Report: Senate panel investigating Caterpillar for avoiding taxes
| March 27, 2014 |
A U.S. Senate panel that has investigated Microsoft, Hewlett-Packard and Apple for avoiding paying federal taxes has now turned its attention to Caterpillar, according to a report from Bloomberg.
The panel is investigating whether Caterpillar shifted profits overseas to avoid paying taxes, the report says, citing three anonymous sources. In early April, the Senate’s Permanent Subcommittee on Investigations will hold a hearing on the matter, the sources said.

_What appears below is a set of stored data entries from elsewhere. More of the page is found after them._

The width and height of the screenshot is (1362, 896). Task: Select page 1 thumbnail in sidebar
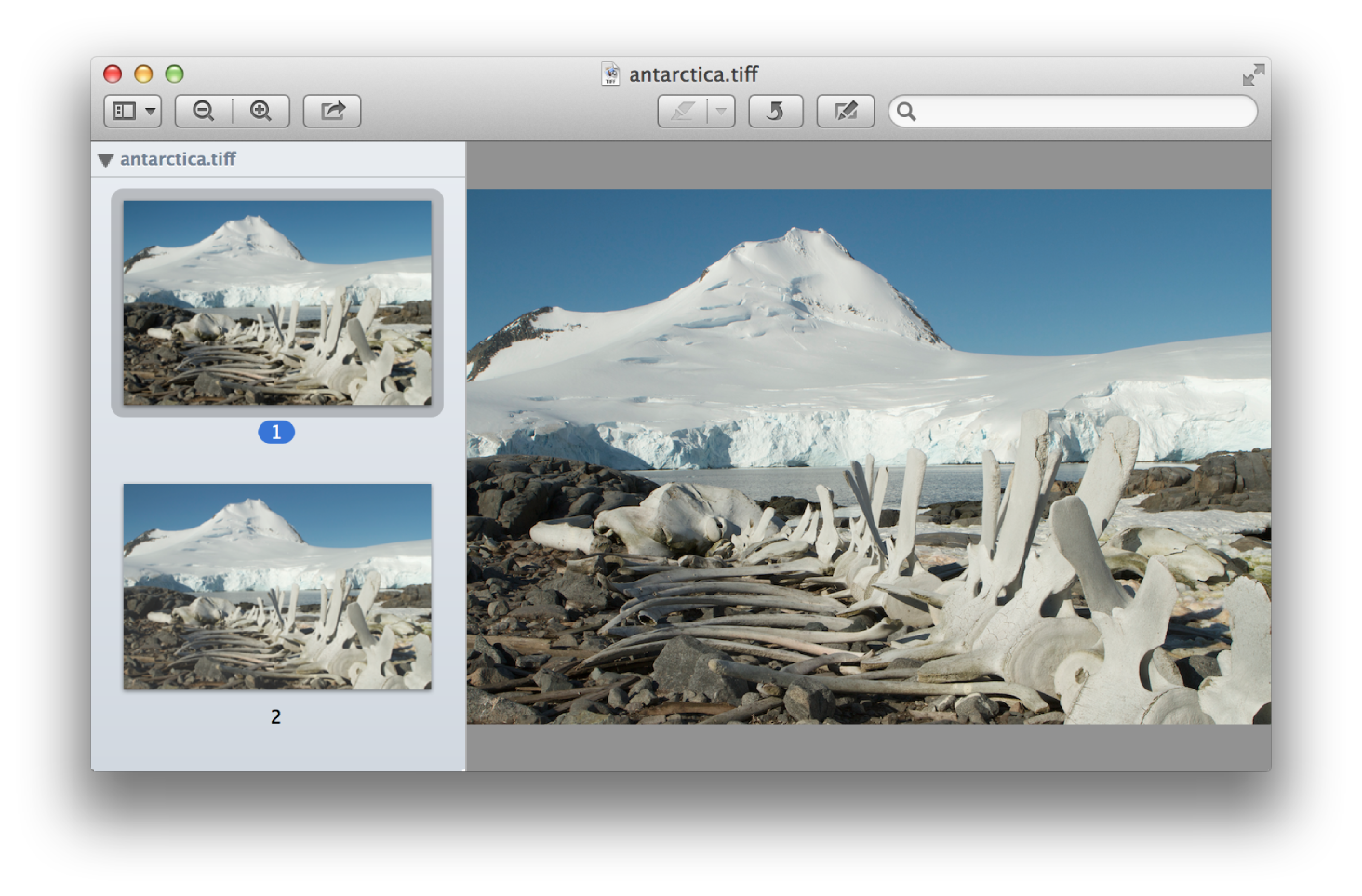277,302
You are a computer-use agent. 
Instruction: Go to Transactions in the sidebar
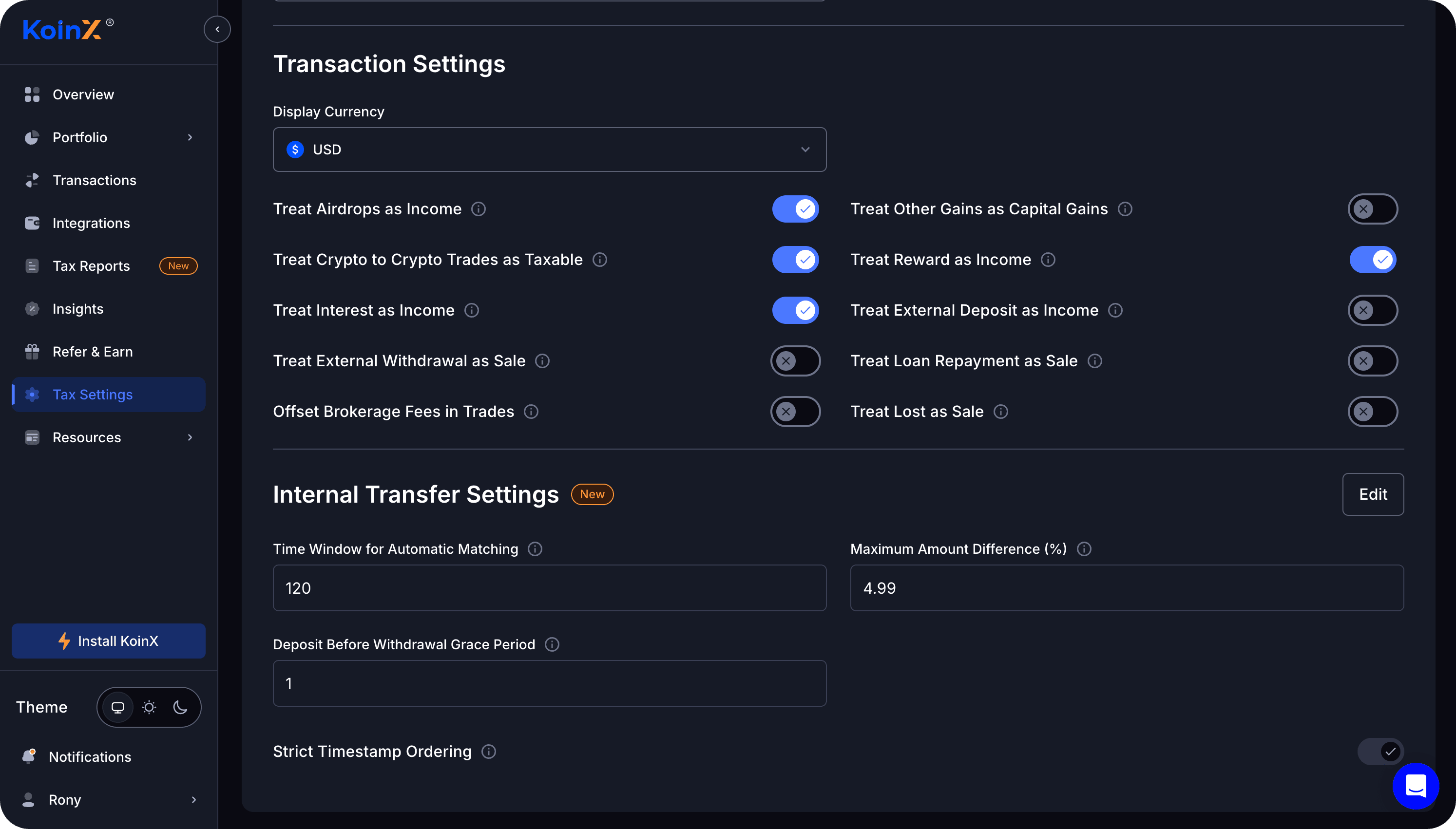click(x=95, y=181)
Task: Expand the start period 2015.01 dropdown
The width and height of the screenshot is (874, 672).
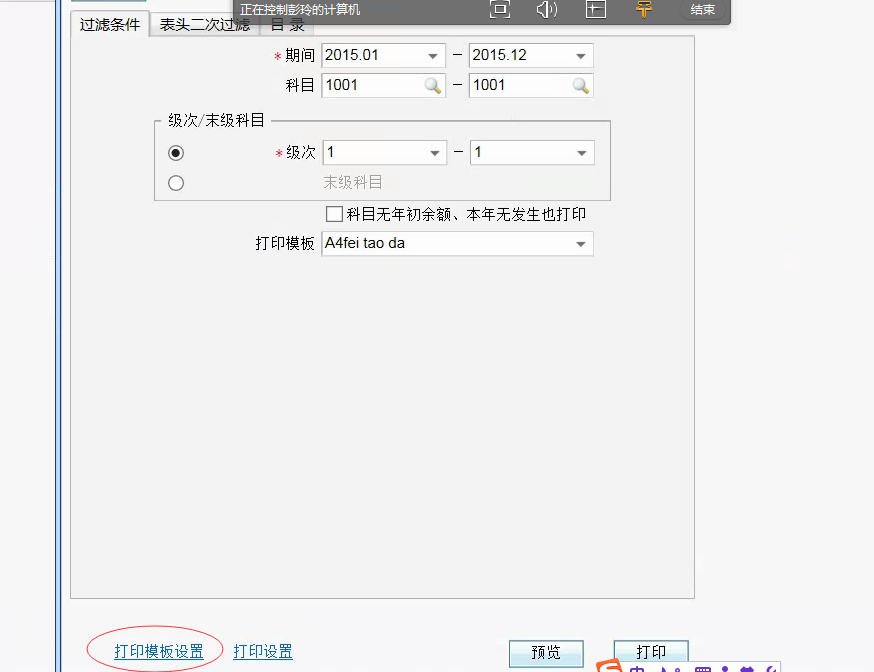Action: coord(435,55)

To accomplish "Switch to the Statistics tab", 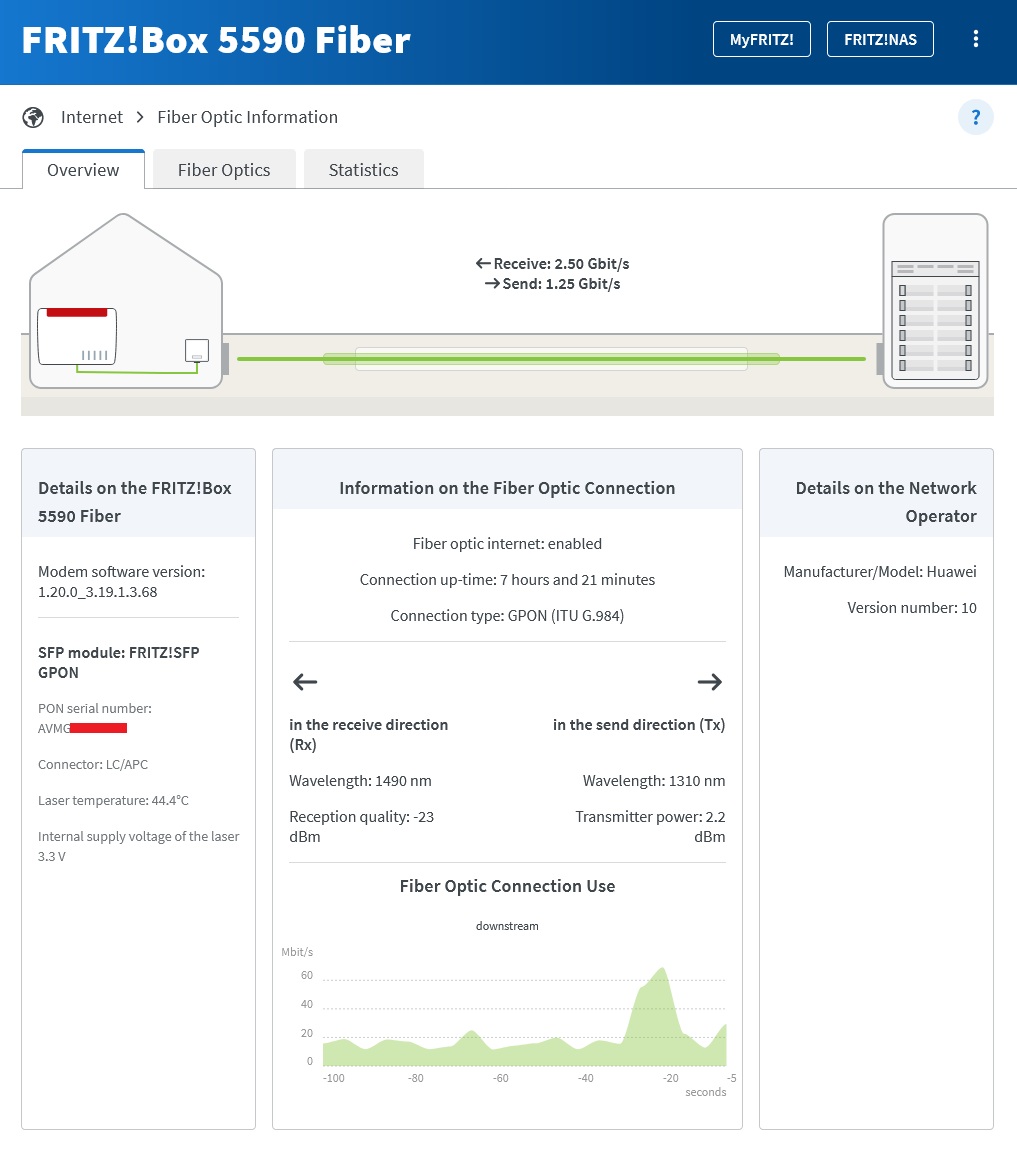I will coord(363,170).
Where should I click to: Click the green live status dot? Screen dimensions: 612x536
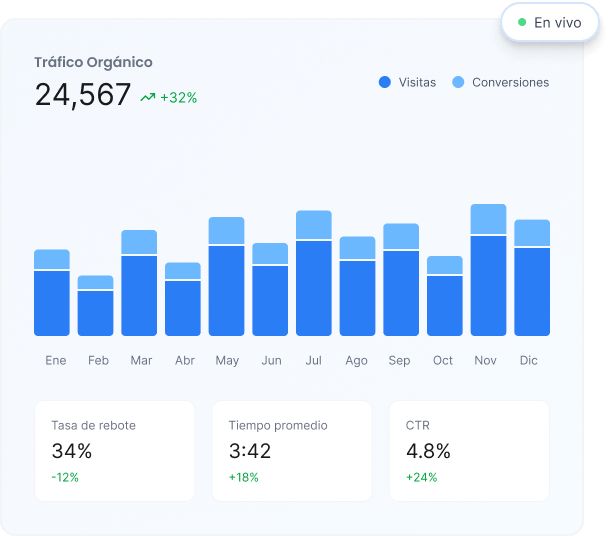[522, 22]
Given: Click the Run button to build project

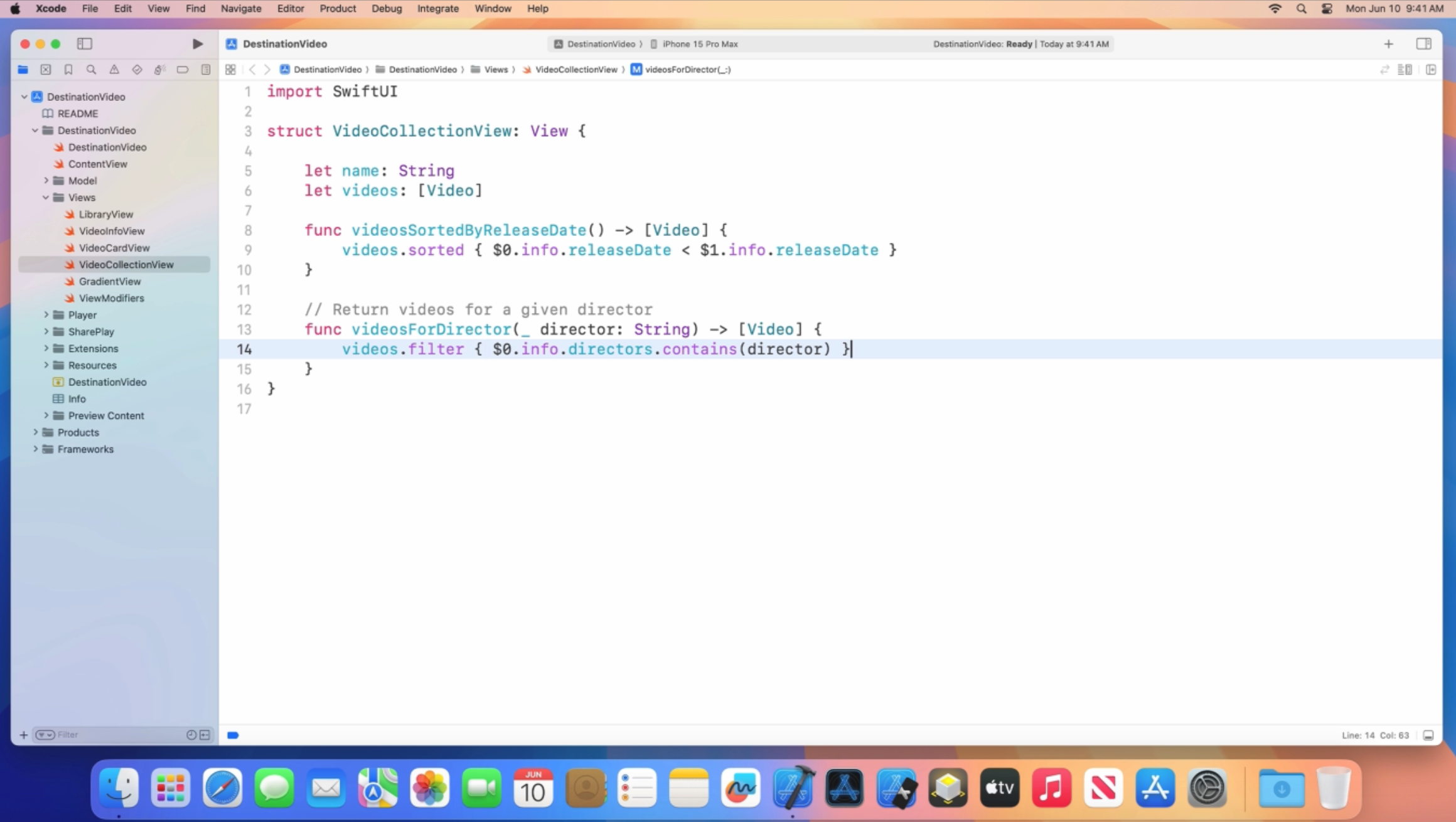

The investigation reportedly stems from on allegations made in a 2009 lawsuit in federal court by a former Cat employee who worked on tax strategy. The employee, Daniel Schlicksup, alleged Cat used a “Swiss structure” to avoid $2 billion in U.S. taxes by moving profits to offshore companies.
The practice of shifting profits overseas is not uncommon for large companies in the U.S. since the corporate tax rate here is 35 percent—the world’s highest. And while U.S. companies can defer taxes on foreign income, they must pay up when they bring those profits home.
Schlicksup alleged that Caterpillar avoided taxes when bringing those profits home through a “Bermuda structure” which involves shell companies returning profits to the U.S.
While Schlicksup’s lawsuit was settled in 2012, Caterpillar denied the allegations about its tax strategy.
Bloomberg reports that Caterpillar had accumulated $17 billion in untaxed overseas profits as of December 31. And, in a securities filing last month, Caterpillar reported that it had received notices from the Internal Revenue Service that it owes more in federal taxes. Caterpillar said it would “vigorously contest” such adjustments.